Loan Servicers vs Lenders: Who You're Actually Dealing With
Two Separate Entities, One Loan — Here's Why It Matters
One of the most common points of confusion for student borrowers is the difference between the company that gave them their loan and the company they send payments to every month. These can be — and often are — two completely different organizations. Understanding which is which protects you from missed payments, miscommunication, and avoidable fees.
What a Lender Does
A lender is the entity that underwrites and funds your loan. For federal student loans, the lender is the U.S. Department of Education through the Direct Loan program. For private loans, lenders include banks, credit unions, and fintech companies like SoFi. The lender sets your interest rate, approves or denies your application, and establishes the original loan terms.
What a Loan Servicer Does
A loan servicer manages the day-to-day administration of your loan after it's been issued. This includes:
- Sending billing statements and processing monthly payments
- Managing deferment and forbearance requests
- Answering questions about your account and repayment plan
- Reporting your payment history to credit bureaus
- Processing income-driven repayment recertification for federal loans
For federal loans, the Department of Education assigns servicers — borrowers don't choose them. Your servicer can also change over time without your input, which is why keeping your contact information updated at studentaid.gov is essential.
Why the Servicer Relationship Matters for Repayment
Your servicer is your primary point of contact once repayment begins. If you're having financial difficulty, you contact the servicer — not the lender — to request forbearance or an income-driven repayment plan. If your servicer makes an error, such as misapplying a payment or failing to process a deferment correctly, it can affect your credit score and your loan forgiveness eligibility even if you did everything right.

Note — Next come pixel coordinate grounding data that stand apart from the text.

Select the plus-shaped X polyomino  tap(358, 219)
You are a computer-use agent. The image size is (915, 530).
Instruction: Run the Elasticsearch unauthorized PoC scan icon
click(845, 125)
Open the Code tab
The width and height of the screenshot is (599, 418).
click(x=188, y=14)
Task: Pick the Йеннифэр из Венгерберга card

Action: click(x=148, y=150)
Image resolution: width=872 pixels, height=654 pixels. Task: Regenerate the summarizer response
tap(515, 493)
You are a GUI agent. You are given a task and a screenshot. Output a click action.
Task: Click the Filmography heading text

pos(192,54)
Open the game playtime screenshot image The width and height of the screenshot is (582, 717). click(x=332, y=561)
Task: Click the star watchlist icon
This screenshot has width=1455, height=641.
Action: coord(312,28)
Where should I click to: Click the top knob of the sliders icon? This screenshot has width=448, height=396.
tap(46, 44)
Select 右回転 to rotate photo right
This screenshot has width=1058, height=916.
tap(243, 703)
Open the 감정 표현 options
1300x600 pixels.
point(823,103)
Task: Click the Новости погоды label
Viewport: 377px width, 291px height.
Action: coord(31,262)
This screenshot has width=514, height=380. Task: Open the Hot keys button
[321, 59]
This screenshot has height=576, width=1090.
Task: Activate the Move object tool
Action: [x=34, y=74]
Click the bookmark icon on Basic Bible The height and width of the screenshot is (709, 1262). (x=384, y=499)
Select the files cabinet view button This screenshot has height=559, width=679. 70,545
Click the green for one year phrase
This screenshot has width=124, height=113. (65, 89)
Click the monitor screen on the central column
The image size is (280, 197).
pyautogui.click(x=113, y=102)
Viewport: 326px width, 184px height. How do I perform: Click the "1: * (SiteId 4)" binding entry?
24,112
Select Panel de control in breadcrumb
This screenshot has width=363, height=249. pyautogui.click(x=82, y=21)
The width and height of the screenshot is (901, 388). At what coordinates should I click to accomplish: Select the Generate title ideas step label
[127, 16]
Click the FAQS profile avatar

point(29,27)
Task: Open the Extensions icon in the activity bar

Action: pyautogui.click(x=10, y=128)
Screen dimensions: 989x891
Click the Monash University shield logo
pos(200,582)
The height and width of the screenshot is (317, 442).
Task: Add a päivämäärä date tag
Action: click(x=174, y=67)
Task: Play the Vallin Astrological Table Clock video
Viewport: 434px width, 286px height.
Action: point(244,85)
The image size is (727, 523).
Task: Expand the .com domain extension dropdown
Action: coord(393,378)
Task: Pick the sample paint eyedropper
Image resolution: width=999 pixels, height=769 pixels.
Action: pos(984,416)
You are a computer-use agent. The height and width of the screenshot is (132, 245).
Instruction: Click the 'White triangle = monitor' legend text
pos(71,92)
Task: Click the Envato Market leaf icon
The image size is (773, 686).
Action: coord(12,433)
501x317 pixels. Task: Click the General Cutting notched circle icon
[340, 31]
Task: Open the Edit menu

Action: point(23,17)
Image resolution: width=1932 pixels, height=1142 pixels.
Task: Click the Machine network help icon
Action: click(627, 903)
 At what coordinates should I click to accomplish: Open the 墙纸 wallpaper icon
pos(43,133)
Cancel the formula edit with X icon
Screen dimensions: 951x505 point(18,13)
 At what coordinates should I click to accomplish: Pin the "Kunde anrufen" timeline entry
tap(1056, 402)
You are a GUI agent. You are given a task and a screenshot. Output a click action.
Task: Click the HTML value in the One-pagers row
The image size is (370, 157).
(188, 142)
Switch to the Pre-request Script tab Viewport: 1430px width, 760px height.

Keep records of every interaction with your servicer. Document dates, representative names, and what was discussed. If something changes on your account unexpectedly, follow up in writing.
Private Loans and Servicing
Private lenders handle servicing differently. Some, like SoFi, service their own loans internally, meaning you deal with a single company throughout the life of the loan. Others sell servicing rights to third parties after origination. When evaluating private lenders, it's worth asking upfront whether they service loans in-house or transfer servicing — and checking borrower reviews about the servicing experience specifically, not just the application process.
What Happens When Your Servicer Changes
Federal loan servicers have exited the market multiple times in recent years, triggering large-scale account transfers. If your servicer changes:
- You should receive written notice at least 15 days before the transfer date.
- Your loan terms do not change — same interest rate, same balance, same repayment plan.
- Payments made during the transfer window are protected by a 60-day grace period on late fees.
- You'll need to create a new online account with the new servicer and reconfirm any autopay enrollment.
How Studentinternet Factors Servicing Into Rankings
When Studentinternet evaluates private lenders, we look beyond origination incentives like rate discounts. Servicing quality — including response times, in-house vs. outsourced management, and borrower complaint records — is part of how we assess the full value of any loan product. A low rate means little if the servicing experience creates costly administrative errors down the line.
Frequently asked questions
How do I find out who my federal loan servicer is?
Log in to studentaid.gov with your FSA ID. Your dashboard shows all federal loans and the servicer assigned to each one, along with contact information. This is the authoritative source — servicer information shown elsewhere may be outdated.
Can I choose my federal loan servicer?
No. For federal student loans, the Department of Education assigns servicers and can transfer your account to a different servicer at any time. You don't have the ability to select or switch servicers on your own with federal loans.
If my private lender sells my loan, do my terms change?
No. Loan terms — including your interest rate, repayment schedule, and balance — are protected when servicing rights are transferred. The new servicer is legally bound by the original loan agreement. However, you should review your first statement from the new servicer carefully to confirm accuracy.